John Fawcett was born and raised in Cedar Rapids, Iowa. John grew up with a passion for horses, his family owned a few, and John’s first horse was a mare he named Copper. John’s other passion was drawing. “I started drawing at an early age,” says Fawcett. “I would just lose myself in drawing and learning about any kind of art.” But says Fawcett, “I was always really interested in art and my parents were very supportive, but I didn’t have any formal art training. All through high school, college and vet school, I did artwork for student newspapers and yearbooks, but I never considered art for a career.”

Pursuing instead his interest in horses and animals in general, Fawcett attended the University of New Hampshire majoring in pre-veterinary medicine and earned his doctorate from Iowa State University in 1978. Following graduation, Fawcett received a job offer in Pennsylvania, where he interned and decided to stay. For the next eighteen months he worked both as an equine and small animal veterinarian. However, he says, “After a year and a half of working for someone else, I opened my own practice,” which over the next 20 years grew to include five veterinarians.
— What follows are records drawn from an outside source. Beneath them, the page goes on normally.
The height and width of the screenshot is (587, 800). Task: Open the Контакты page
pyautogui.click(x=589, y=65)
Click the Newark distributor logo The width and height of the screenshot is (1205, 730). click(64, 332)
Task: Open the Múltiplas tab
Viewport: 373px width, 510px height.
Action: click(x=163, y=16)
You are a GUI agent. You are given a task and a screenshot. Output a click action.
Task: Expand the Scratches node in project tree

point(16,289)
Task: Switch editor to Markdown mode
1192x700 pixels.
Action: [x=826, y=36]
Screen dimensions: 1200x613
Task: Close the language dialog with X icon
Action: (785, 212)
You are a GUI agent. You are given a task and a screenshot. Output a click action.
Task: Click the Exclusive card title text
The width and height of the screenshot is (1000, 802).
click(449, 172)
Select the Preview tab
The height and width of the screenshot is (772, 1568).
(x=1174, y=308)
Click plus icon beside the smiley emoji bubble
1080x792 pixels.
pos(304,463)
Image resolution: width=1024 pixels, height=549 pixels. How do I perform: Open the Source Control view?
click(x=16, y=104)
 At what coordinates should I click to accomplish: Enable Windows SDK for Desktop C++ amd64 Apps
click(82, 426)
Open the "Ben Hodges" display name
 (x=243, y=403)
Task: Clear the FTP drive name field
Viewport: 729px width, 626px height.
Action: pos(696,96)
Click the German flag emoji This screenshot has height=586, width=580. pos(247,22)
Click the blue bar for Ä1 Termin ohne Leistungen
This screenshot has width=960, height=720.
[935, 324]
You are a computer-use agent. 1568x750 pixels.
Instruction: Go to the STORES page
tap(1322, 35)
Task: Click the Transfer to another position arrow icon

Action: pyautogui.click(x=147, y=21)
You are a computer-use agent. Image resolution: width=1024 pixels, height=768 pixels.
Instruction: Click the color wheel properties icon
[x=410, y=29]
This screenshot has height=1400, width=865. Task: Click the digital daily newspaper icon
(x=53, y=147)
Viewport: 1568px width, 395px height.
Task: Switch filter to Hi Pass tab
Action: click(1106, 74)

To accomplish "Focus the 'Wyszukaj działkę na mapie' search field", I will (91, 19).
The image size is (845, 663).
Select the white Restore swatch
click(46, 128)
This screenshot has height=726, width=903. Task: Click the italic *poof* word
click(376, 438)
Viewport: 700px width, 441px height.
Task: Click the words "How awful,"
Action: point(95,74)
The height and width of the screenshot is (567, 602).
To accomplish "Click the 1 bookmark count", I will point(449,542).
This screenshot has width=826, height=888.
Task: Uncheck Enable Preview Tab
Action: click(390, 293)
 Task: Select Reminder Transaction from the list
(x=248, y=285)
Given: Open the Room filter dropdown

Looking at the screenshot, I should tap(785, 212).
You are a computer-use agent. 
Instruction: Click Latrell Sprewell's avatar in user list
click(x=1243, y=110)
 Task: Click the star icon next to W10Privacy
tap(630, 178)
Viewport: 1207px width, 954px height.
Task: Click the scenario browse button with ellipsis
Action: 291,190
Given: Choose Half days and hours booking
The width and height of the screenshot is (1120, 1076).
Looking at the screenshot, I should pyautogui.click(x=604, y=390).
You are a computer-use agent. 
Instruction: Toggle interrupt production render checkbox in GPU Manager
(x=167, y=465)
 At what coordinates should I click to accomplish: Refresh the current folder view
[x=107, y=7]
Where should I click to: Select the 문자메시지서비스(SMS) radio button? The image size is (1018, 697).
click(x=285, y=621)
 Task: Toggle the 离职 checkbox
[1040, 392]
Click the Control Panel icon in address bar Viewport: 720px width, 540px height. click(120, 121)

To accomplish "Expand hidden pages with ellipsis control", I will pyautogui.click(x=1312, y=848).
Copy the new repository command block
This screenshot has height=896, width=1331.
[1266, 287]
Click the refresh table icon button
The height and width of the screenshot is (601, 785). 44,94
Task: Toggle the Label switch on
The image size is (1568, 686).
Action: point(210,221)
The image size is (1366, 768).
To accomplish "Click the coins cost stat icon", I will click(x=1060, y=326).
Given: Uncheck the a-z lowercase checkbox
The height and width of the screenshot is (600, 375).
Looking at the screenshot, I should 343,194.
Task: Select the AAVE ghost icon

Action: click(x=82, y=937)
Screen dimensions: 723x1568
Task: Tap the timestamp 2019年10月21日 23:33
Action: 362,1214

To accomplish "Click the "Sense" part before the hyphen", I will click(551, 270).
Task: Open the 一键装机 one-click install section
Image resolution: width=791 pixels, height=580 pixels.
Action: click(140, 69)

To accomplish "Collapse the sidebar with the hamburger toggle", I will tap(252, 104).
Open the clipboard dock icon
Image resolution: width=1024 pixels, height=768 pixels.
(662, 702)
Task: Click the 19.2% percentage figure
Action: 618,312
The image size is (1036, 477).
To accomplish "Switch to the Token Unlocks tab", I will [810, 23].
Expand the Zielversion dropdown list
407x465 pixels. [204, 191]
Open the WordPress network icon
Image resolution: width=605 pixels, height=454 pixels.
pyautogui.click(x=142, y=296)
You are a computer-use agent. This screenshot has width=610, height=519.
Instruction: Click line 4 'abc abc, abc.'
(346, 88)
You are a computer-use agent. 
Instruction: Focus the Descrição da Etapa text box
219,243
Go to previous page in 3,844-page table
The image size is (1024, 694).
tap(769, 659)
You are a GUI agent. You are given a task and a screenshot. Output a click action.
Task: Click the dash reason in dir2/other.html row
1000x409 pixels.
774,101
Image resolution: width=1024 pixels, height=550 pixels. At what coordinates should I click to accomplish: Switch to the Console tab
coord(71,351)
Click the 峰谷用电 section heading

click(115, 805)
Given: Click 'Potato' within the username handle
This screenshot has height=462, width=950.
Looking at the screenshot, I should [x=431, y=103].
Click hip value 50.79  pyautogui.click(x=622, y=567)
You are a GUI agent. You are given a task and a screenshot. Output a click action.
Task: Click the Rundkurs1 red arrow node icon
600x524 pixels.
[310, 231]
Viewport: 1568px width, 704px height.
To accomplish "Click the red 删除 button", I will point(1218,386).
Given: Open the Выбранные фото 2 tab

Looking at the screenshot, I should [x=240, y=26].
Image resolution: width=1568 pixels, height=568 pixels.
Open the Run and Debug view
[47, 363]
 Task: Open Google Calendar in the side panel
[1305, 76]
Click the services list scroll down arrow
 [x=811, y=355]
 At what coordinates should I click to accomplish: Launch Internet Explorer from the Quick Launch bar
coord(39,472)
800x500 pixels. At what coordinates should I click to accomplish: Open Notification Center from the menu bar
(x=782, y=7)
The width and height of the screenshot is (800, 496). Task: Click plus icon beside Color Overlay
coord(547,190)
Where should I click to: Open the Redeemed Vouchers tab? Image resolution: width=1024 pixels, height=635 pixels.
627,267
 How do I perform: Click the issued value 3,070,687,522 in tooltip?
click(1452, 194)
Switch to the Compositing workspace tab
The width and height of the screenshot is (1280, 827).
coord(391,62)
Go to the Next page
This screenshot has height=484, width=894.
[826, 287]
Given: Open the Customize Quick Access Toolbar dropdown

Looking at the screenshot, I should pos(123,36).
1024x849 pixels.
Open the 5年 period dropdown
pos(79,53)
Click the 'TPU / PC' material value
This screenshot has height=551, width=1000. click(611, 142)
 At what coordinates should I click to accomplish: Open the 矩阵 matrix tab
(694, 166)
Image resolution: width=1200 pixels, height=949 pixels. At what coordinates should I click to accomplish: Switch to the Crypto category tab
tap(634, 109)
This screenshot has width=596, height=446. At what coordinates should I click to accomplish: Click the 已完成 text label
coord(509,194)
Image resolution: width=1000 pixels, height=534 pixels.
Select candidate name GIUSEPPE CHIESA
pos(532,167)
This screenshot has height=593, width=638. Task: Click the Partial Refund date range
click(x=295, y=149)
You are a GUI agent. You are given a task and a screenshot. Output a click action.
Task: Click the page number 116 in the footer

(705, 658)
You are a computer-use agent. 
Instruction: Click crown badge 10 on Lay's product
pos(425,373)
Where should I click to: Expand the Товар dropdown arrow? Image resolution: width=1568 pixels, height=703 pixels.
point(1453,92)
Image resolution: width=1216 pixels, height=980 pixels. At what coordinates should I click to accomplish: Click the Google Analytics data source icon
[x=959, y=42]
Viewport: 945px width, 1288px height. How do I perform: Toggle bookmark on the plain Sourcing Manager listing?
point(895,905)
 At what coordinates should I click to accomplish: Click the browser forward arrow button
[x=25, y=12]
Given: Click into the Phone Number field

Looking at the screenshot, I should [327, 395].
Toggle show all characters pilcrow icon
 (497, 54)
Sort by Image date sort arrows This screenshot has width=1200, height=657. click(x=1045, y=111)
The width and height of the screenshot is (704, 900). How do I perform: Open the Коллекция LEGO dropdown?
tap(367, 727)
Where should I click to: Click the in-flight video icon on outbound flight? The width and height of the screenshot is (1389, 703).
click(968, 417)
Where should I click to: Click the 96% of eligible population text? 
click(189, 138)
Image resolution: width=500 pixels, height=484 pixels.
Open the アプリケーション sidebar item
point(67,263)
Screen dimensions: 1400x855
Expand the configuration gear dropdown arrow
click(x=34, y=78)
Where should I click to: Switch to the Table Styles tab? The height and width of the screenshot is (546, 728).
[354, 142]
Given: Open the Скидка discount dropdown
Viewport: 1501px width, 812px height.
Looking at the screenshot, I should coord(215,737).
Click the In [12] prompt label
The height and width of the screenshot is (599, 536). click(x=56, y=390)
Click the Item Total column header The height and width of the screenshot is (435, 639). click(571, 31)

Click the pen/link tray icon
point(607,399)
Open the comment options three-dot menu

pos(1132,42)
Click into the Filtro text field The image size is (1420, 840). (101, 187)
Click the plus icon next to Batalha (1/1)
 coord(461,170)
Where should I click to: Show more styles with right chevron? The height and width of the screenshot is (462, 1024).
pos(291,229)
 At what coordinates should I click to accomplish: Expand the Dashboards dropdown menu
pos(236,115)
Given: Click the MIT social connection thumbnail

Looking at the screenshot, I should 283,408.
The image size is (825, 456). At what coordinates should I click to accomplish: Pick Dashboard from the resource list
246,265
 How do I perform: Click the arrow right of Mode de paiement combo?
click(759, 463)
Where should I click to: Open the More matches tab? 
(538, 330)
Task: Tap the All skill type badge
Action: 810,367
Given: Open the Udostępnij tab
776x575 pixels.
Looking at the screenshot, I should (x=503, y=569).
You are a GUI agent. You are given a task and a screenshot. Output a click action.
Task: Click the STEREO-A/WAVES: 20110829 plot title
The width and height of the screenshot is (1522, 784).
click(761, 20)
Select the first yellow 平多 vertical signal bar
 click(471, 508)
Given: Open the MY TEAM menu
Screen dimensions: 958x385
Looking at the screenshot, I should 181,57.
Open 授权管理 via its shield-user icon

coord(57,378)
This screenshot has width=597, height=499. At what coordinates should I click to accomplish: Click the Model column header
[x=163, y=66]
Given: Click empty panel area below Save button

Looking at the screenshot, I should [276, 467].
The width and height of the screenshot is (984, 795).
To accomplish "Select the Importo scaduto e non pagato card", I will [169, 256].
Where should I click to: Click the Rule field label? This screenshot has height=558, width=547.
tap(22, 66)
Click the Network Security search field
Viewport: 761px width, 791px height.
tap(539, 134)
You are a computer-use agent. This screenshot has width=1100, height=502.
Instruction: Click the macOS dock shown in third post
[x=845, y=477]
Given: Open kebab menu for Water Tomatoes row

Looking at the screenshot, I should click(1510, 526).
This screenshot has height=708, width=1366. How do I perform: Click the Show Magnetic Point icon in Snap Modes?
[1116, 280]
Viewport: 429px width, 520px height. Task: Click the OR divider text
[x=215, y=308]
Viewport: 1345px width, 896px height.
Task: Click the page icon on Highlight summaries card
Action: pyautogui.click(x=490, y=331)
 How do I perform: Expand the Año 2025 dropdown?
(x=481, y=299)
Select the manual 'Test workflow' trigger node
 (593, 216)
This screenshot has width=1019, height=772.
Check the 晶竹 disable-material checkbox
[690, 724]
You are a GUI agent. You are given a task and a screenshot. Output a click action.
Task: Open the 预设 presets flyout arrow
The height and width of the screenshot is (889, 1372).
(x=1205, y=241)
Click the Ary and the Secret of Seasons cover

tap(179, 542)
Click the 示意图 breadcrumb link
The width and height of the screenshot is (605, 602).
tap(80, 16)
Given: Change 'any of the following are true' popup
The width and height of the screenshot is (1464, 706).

In 1991 Fawcett traveled to Tucson to see the Mountain Oyster Club’s annual Western art show, which changed his life. “I was enthralled by Western art,” says Fawcett. That experience caused him to seriously consider pursuing art as a career. “I had a burning desire to pursue art, but I was really having a hard time making a decision,” says Fawcett. For the next five years Fawcett says, “I was running my practice during the day and painting at night and on weekends.” Then, “One day I was talking to my stepfather, who was a physician, and he asked, ‘When you do art, do you think about veterinary medicine?’ I said no. Then he asked, ‘When you do surgery, do you think about art?’ I said, ‘Yes, all the time.’” Fawcett sold his veterinarian practice and devoted himself full-time to painting, first in watercolor and then later venturing into oil painting. The choice to focus his work on the Western genre was an obvious one for Fawcett. The training and experience as an equine veterinarian that has given him special insight into horse anatomy and his love of Western landscapes and vistas are both clearly evident in his paintings. “You paint what you know best and have a passion for,” he says, “and I was passionate about Western art.” “I like to make the viewer smell the horse, hear the hoof beats, and have all their senses taken in by the painting.”

Fawcett is unusual among Western artists with regard to the artists he says have influenced his style. “I like Sargent, Winslow Homer, and Anders Zorn and the narratives they evoke,” he says.

Today Fawcett and his wife divide their time between their horse farm in Pennsylvania and their ranch in Clark, Colorado. “In Colorado, the studio is in my home,” he says. “In Pennsylvania, my 1,800-square-foot studio is separate from the house in an Amish-built, timber-frame barn.”